その日以来、七海先輩は生徒会に顔を出さなくなった。
それからずっと、私と七海先輩は顔を合わせることなく学校を卒業し、私と沙弥香さんは同じ大学に進学した。だって、沙弥香さんがそうしろって言ったから。
私が沙弥香さんを沙弥香さんって呼ぶようになったのもその頃かな。だって、そうしろって言われたから。
それから三年、私達は同じ部屋で暮らし、毎日のように体を交じらわせている。
沙弥香さんと体を重ねているときが、一番落ち着く。沙弥香さんと一つになれる気がするから。それに、気持ちいいし。
「……どうしたの、侑」
沙弥香さんが物思いにふける私に後ろから聞く。
私は振り返って答える。
「なんでもないですよ、沙弥香さん」
「……そう」
そう言うと、沙弥香さんはベッドから降り、裸のまま寝室から出ていった。きっとシャワーを浴びるのだろう。だいたい、シャワーを浴びるのは沙弥香さんからだから。
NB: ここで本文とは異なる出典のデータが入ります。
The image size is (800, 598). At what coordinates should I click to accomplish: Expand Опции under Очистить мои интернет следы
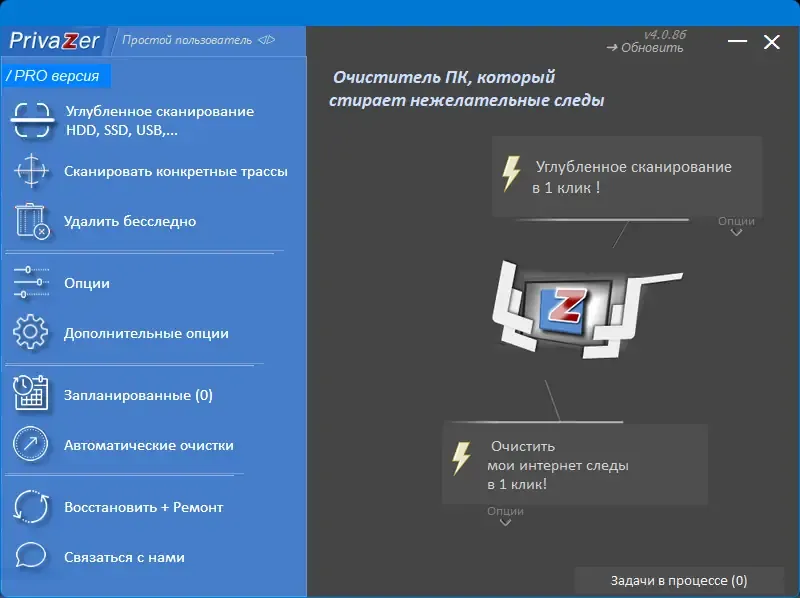tap(504, 515)
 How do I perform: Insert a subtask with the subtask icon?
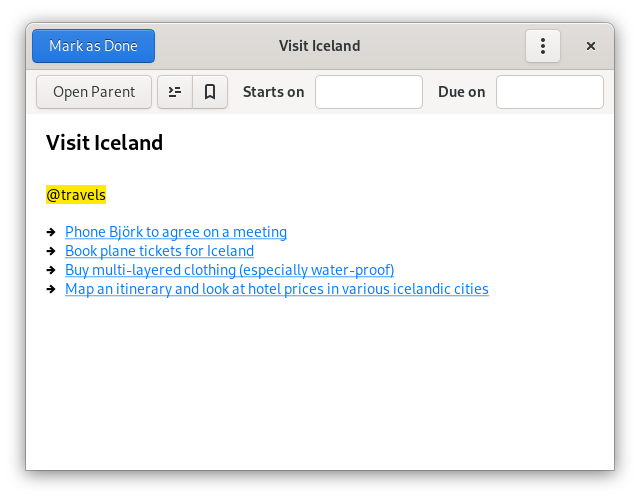pyautogui.click(x=175, y=92)
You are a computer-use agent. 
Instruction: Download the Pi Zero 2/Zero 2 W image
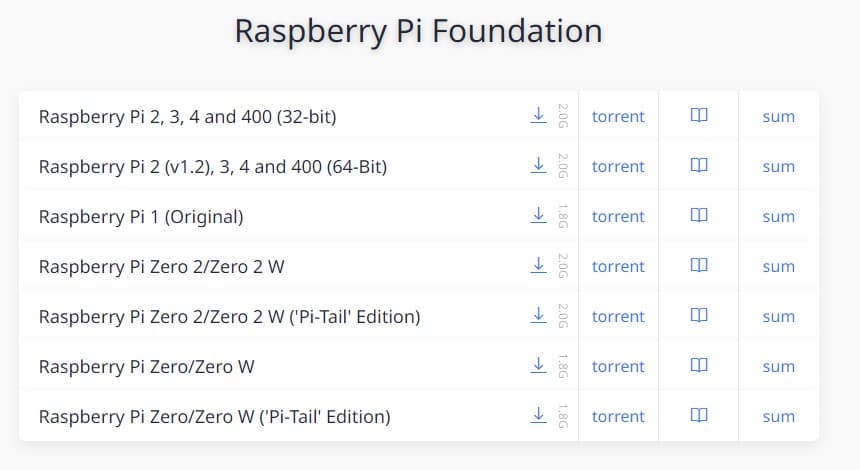[539, 265]
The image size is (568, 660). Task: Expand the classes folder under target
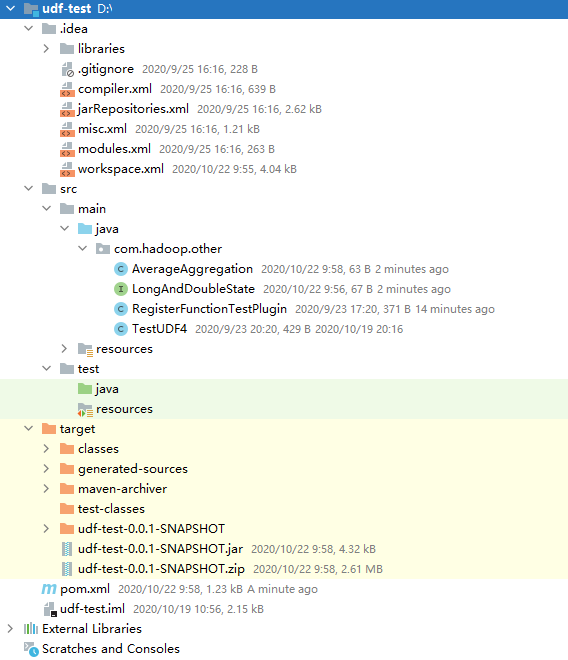(x=46, y=449)
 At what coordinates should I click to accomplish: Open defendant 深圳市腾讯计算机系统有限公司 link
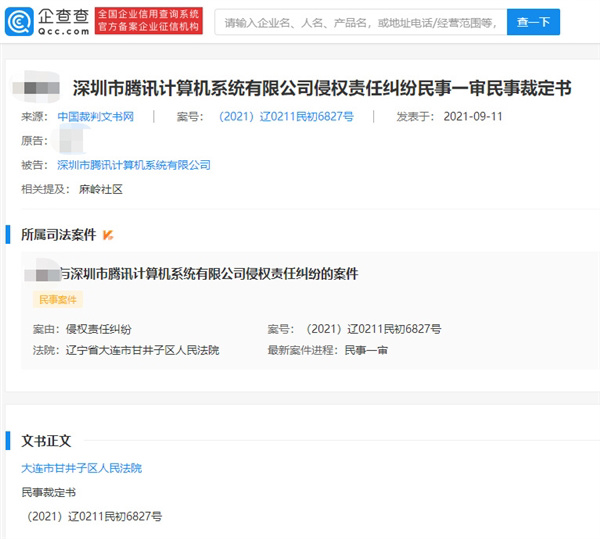pos(134,165)
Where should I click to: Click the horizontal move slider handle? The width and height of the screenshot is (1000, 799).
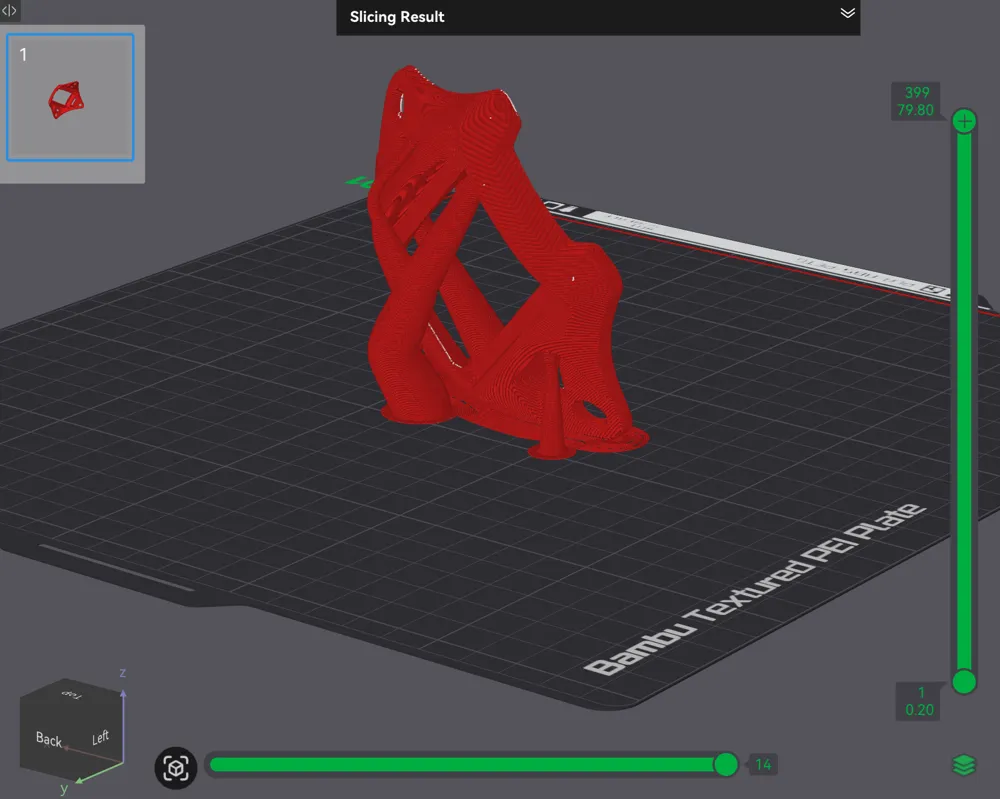click(x=725, y=764)
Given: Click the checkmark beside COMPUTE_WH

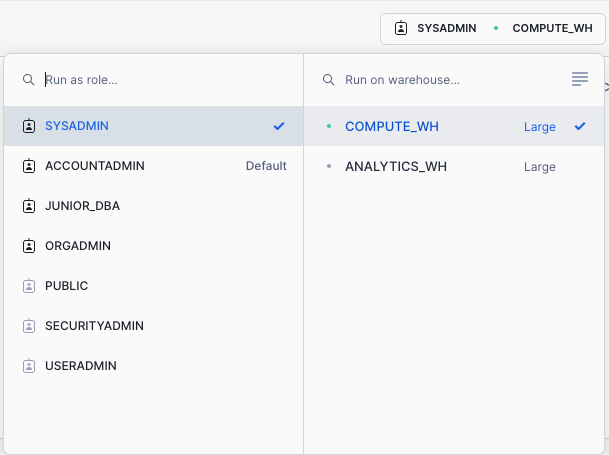Looking at the screenshot, I should pos(580,126).
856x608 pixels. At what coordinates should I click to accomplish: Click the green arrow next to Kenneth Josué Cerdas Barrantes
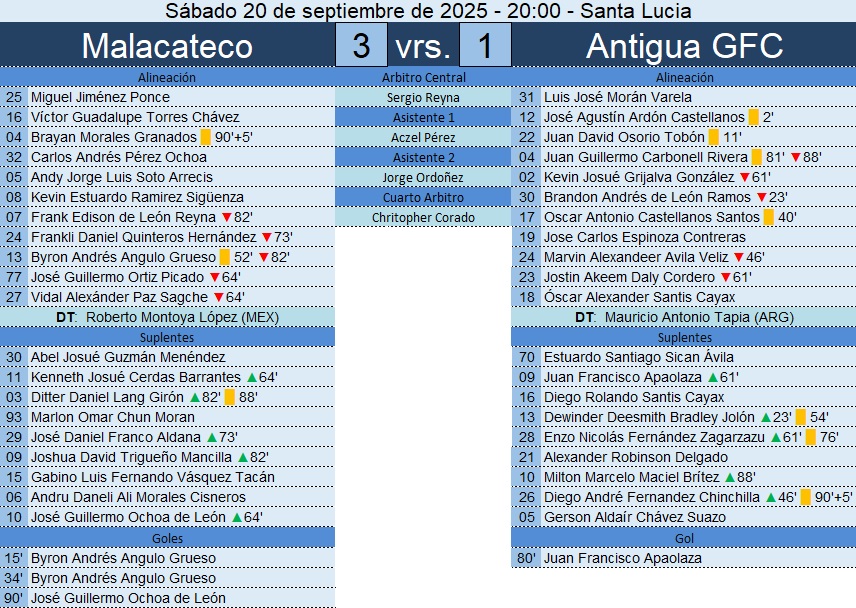click(x=251, y=377)
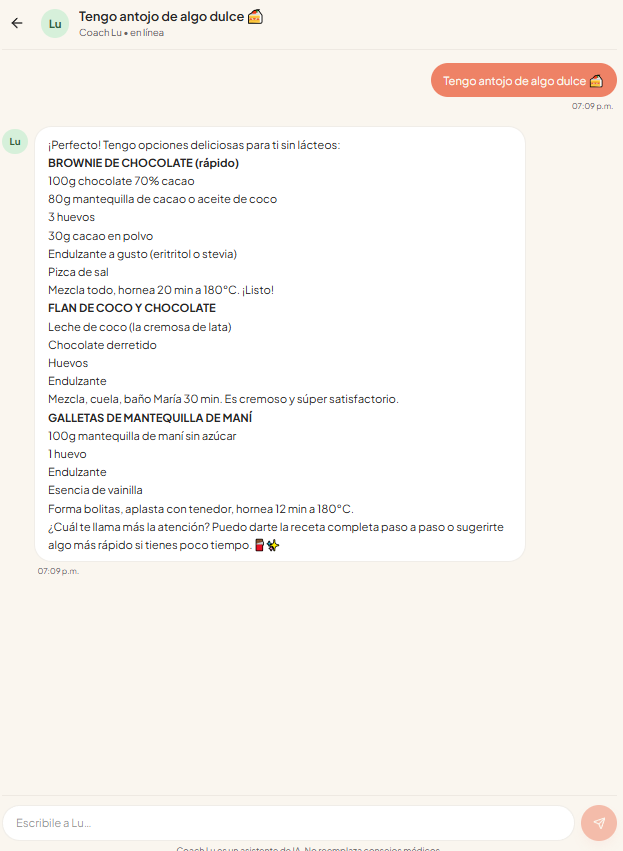This screenshot has width=623, height=851.
Task: Click the cake emoji in sent message
Action: (596, 81)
……あの日忘れた気持ちの名前は、今でも思い出せないし、心に空いた穴は今でも塞がらない。
でも、私はそれでいいと思っている。だって、今のままならずっと沙弥香さんと一緒にいられるから。
沙弥香さんが、私に命令してくれるから。
きっと私が元に戻れば、沙弥香さんは私の元から去ってしまうだろう。だって分かるんだもん。沙弥香さんは、私が忘れた気持ちを、私には抱いていないって。まあ、なんとなくだけど。
きっと私はこれからもその気持ちの名前を思い出すことはないし、思い出したくもない。そして、誰からもその気持ちを与えられることはないだろう。
でも、それでいい。今は、それで。
私はこの暗澹としたアタラクシアに浸かり続けるのだ。
いつかすべてが壊れる、その日まで。